Wakil Menteri Keuangan Thomas Djiwandono mengatakan, saat ini Kementerian Keuangan masih memantau situasi pasar dan belum mengambil keputusan pasti terkait waktu peluncuran.
"Kita lagi liat kondisi lah," kata pria yang akrab disapa Tommy di Kompleks Parlemen RI, Selasa (27/5).
Lebih lanjut, ia menjelaskan kondisi pasar keuangan global yang sangat fluktuatif. Terutama perubahan pada tingkat imbal hasil atau yield, menjadi pertimbangan utama.
"Semua kita lihat kondisi lah, sekarang kan kondisi yield lagi berubah total, kita lihat kondisi market," jelasnya.

Terkait kepastian waktu peluncuran, Tommy menegaskan pemerintah akan menyesuaikan dengan dinamika pasar. Menurutnya, keputusan untuk tidak menggunakan dolar AS sebagai denominasi bukan tanpa alasan. Langkah ini diambil sebagai bagian dari strategi mitigasi risiko global yang semakin kompleks.
"Diversifikasi dengan segala gonjang-ganjing dunia yang tidak baik buat kita," ujarnya.
Sementara itu, Direktur Jenderal Pengelolaan Pembiayaan dan Risiko Kementerian Keuangan Suminto menegaskan, pemerintah mempertimbangkan penerbitan dua surat utang ini secara serius. Menurutnya, tujuan utama penerbitan adalah untuk diversifikasi instrumen dan perluasan basis investor.
“Diversifikasi instrumen dan perluasan basis investor sangat diperlukan dalam mengelola portofolio utang Pemerintah yang optimal, yakni meminimalkan cost of fund (biaya) dengan risiko yang terkendali,” ujar Suminto kepada kumparan.
Ia juga menyoroti pentingnya diversifikasi mata uang.

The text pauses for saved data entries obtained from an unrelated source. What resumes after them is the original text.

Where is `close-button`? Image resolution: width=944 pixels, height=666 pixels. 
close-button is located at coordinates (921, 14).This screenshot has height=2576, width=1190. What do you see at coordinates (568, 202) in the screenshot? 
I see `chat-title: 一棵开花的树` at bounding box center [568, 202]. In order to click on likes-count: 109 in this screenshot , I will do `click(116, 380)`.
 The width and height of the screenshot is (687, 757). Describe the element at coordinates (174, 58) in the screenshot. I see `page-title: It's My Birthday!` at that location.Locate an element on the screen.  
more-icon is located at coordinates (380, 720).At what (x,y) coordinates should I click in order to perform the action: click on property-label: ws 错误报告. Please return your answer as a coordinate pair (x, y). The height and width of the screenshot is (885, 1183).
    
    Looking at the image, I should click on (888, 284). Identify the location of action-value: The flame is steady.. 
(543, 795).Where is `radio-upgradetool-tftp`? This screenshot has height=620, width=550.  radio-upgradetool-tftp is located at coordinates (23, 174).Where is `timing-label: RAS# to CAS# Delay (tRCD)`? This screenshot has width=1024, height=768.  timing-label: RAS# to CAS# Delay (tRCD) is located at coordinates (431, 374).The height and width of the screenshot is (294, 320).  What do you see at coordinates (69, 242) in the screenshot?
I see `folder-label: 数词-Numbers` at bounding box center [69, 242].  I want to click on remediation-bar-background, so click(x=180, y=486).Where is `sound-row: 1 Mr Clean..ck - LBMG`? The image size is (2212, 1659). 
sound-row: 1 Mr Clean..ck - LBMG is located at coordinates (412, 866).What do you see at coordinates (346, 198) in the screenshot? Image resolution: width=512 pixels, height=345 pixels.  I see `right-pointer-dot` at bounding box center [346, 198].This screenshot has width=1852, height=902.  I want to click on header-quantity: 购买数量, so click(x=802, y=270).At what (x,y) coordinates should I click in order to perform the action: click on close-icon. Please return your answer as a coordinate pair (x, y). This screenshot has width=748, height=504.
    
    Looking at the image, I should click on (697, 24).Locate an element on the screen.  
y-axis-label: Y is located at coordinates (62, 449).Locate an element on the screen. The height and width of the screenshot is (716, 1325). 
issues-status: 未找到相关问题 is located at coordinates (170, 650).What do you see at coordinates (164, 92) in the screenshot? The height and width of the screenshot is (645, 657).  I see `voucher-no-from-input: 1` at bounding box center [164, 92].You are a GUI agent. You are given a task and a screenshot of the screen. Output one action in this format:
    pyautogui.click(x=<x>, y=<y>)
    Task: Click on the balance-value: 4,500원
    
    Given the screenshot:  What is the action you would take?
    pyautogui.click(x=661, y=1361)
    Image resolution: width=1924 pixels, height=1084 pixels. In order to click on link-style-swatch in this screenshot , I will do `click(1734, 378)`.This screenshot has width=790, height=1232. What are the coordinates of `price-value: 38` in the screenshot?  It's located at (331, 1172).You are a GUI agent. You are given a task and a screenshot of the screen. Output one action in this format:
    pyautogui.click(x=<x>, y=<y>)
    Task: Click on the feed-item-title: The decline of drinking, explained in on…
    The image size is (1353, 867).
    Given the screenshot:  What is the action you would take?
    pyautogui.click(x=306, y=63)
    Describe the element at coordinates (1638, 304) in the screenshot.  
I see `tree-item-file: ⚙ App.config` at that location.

Terutama di tengah tingginya volatilitas dolar AS dan ketidakpastian kondisi pasar global saat ini.
“Diversifikasi mata uang dalam penerbitan SBN ini menjadi lebih relevan lagi dalam kondisi pasar keuangan global yang sangat dinamis saat ini, termasuk volatilitas USD,” ungkapnya.
Pemerintah, lanjut Suminto, terus menjaga komposisi utang secara optimal, termasuk dari sisi mata uang. Ia menekankan, penerbitan dalam rupiah tetap menjadi prioritas untuk mendukung pendalaman pasar keuangan domestik.
Namun di saat yang sama, penerbitan surat utang dalam valuta asing juga tetap dilakukan untuk menjangkau investor global, memanfaatkan likuiditas internasional. Serta sebagai strategi natural hedging terhadap kewajiban dalam mata uang asing.